Text to read:
►

A study in pedagogical patience in which the teacher responds to what Ellison calls “my rather adolescent complaint,” the oft-cited passage unfolds as follows:

“But, baby,” she said, “in this country you must always prepare yourself to play your very best wherever you are, and on all occasions.”

“But everybody tells you that,” I said.

“Yes,” she said, “but there’s more to it than you’re usually told. Of course you’ve always been taught to do your best, look your best, be your best. You’ve been told such things all your life. But now you’re becoming a musician, an artist, and when it comes to performing the classics in this country, there’s something more involved.”

Watching me closely, she paused. “Are you ready to listen?”

“Yes, ma’am.”

“All right,” she said, “you must always play your best, even if it’s only in the waiting room at Chehaw Station, because in this country there’ll always be the little man behind the stove.”

“A what?

She nodded. “That’s right,” she said. “There’ll always be the little man whom you don’t expect, and he’ll know the music, and the [End Page 245] tradition, and the standards of musicianship required for whatever you set out to perform!”

(Ellison 4)

◄

Task A: Starting at the line containing "Where should I click to: Switch" and ending at the last line of the entries, write those lines out again with "Conversations" swapped for "Messages" and nothing else changed.

(Interface element entries)
►

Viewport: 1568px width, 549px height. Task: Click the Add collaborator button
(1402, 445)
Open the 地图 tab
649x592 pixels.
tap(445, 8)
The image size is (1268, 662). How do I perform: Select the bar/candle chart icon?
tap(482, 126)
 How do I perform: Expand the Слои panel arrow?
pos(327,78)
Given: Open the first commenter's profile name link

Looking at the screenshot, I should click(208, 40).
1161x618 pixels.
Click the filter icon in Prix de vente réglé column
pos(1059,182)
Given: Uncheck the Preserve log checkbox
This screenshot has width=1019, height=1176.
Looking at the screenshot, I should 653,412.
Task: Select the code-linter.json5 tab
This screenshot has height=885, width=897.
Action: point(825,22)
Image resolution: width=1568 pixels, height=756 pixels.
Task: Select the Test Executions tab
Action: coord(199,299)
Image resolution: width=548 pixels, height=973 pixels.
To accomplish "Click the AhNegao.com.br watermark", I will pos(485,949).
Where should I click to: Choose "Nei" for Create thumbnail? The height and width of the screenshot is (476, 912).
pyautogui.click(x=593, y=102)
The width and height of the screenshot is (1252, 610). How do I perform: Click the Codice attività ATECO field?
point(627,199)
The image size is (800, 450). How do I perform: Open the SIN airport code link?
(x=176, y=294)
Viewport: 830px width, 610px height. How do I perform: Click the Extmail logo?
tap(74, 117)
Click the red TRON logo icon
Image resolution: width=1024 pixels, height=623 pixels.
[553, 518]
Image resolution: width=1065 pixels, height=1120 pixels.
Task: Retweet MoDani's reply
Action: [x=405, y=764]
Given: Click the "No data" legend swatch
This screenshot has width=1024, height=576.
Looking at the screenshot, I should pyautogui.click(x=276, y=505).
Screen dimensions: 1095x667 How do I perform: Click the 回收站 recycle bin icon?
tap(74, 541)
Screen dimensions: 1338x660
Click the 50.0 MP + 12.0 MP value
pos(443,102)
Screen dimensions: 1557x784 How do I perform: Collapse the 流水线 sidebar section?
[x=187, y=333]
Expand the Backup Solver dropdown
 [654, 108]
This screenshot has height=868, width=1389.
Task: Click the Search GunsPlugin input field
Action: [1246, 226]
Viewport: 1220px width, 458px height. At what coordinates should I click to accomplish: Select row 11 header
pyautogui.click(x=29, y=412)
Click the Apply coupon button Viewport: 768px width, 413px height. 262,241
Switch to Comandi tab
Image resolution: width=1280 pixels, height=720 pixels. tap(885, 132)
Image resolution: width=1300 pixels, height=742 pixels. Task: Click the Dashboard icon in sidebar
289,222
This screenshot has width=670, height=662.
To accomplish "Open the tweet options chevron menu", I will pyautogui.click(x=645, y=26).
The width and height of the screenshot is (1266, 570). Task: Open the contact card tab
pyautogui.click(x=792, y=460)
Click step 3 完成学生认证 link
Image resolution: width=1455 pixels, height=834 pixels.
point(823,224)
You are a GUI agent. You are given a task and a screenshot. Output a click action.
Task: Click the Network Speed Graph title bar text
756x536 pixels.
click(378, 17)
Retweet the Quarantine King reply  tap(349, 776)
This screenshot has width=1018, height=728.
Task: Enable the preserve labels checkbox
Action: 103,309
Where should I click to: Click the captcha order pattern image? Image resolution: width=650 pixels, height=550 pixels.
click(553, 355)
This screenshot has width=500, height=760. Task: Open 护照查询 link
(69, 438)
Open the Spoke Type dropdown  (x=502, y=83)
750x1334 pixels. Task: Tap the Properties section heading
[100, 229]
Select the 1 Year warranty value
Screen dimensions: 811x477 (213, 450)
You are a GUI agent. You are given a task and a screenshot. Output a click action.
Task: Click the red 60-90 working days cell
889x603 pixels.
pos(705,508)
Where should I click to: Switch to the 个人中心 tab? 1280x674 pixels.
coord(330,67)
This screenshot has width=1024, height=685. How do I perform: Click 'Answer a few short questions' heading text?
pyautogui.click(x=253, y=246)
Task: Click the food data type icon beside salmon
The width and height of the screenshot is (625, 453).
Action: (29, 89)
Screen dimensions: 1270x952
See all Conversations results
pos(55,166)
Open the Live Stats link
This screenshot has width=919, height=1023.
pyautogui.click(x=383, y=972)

◄

Task B: In the passage about the little man behind the stove, what three things does the teacher say he will know?

Solution A:
Where should I click to: Switch to the 个人中心 tab? 1280x674 pixels.
coord(330,67)
This screenshot has width=1024, height=685. How do I perform: Click 'Answer a few short questions' heading text?
pyautogui.click(x=253, y=246)
Task: Click the food data type icon beside salmon
The width and height of the screenshot is (625, 453).
Action: (29, 89)
Screen dimensions: 1270x952
See all Messages results
pos(55,166)
Open the Live Stats link
This screenshot has width=919, height=1023.
pyautogui.click(x=383, y=972)

Solution B:
- the music
- the tradition
- the standards of musicianship required for whatever you set out to perform